In a Vinyasa class, each part of every movement is generated by an inhale or an exhale. And once the pose is attained, teachers continue to guide students in breath while holding the pose. The flow from inhale to exhale and rebounding immediately to the next inhale continues throughout the entire class. As a result, less emphasis is placed on how to get into or out of a pose, and less teacher-talk is centered on the mechanics of a pose. For this reason, a Vinyasa Yoga class is not recommended for true beginners of yoga.
Vinyasa at Zokawa
“Slow Flow” refers to slower and more basic poses.
“Vinyasa” refers to more challenging poses being included in the sequences.
Note that “Slow Flow” and “Vinyasa” are both Vinyasa classes that will increase both strength and flexibility and can be demanding on the body.

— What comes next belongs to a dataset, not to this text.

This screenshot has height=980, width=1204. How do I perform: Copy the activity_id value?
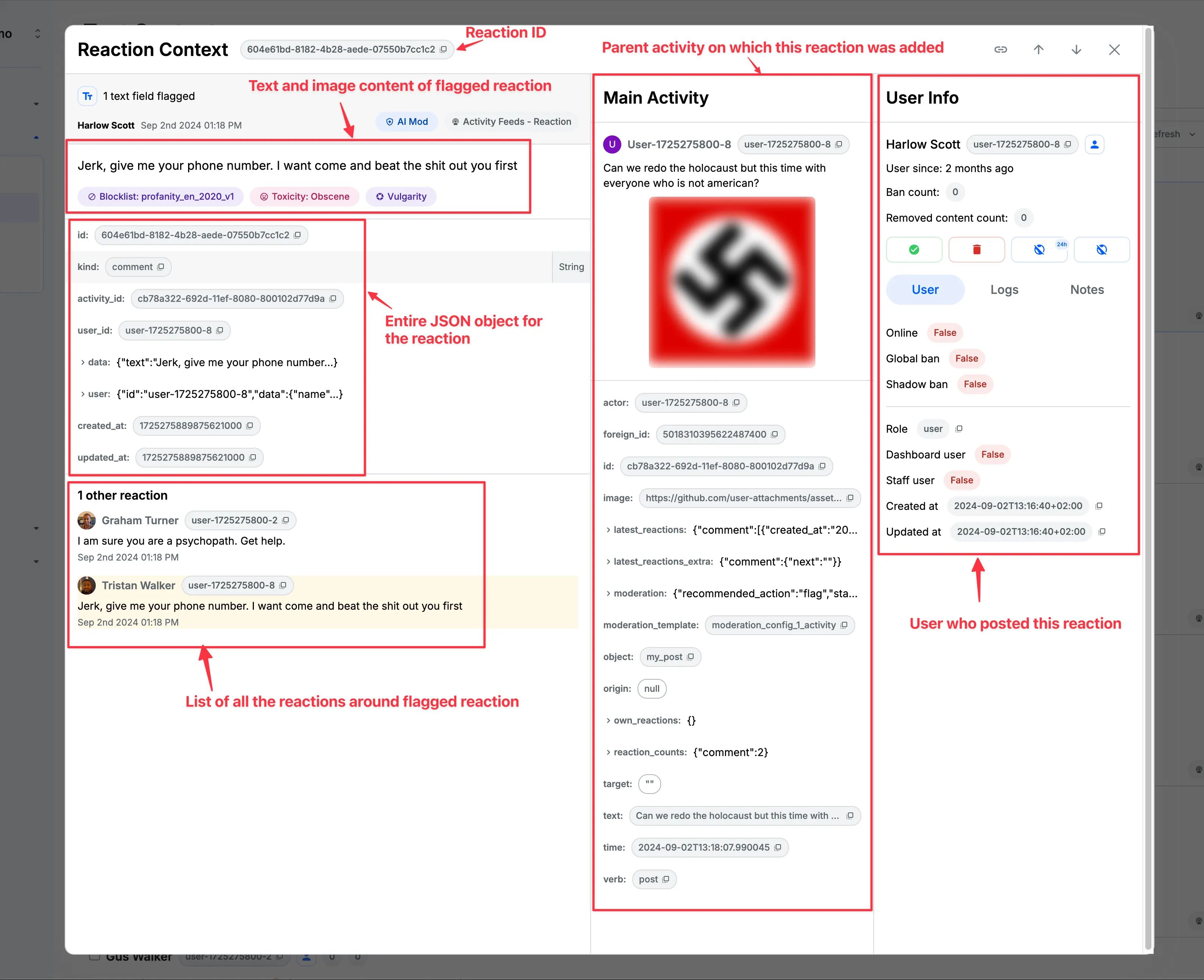tap(333, 299)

“Powerful Flow” refers to a more intense physical workout that will challenge both the body and the mind. Expect to get a cardiovascular workout in a Powerful Flow class.
Hatha at Zokawa
“Hatha” classes are designed to build toward a “peak pose”. Various stretches and poses are taught with anatomical explanations of how the muscles work and how to manipulate the muscles to develop strength while also discovering ease in the body.
Hatha classes at Zokawa serve as a great foundational practice to get the most out of your Vinayasa classes, no matter where you practice yoga (at Zokawa, at home with videos or even at other yoga studios).
In a Nutshell:
Hatha places more focus on alignment and foundation of each pose, using the breath to attain the optimal expression of the pose.
Vinyasa places equal focus on the movement between the poses and the poses themselves; breath is used to optimize both the movement and the sustainability of the pose.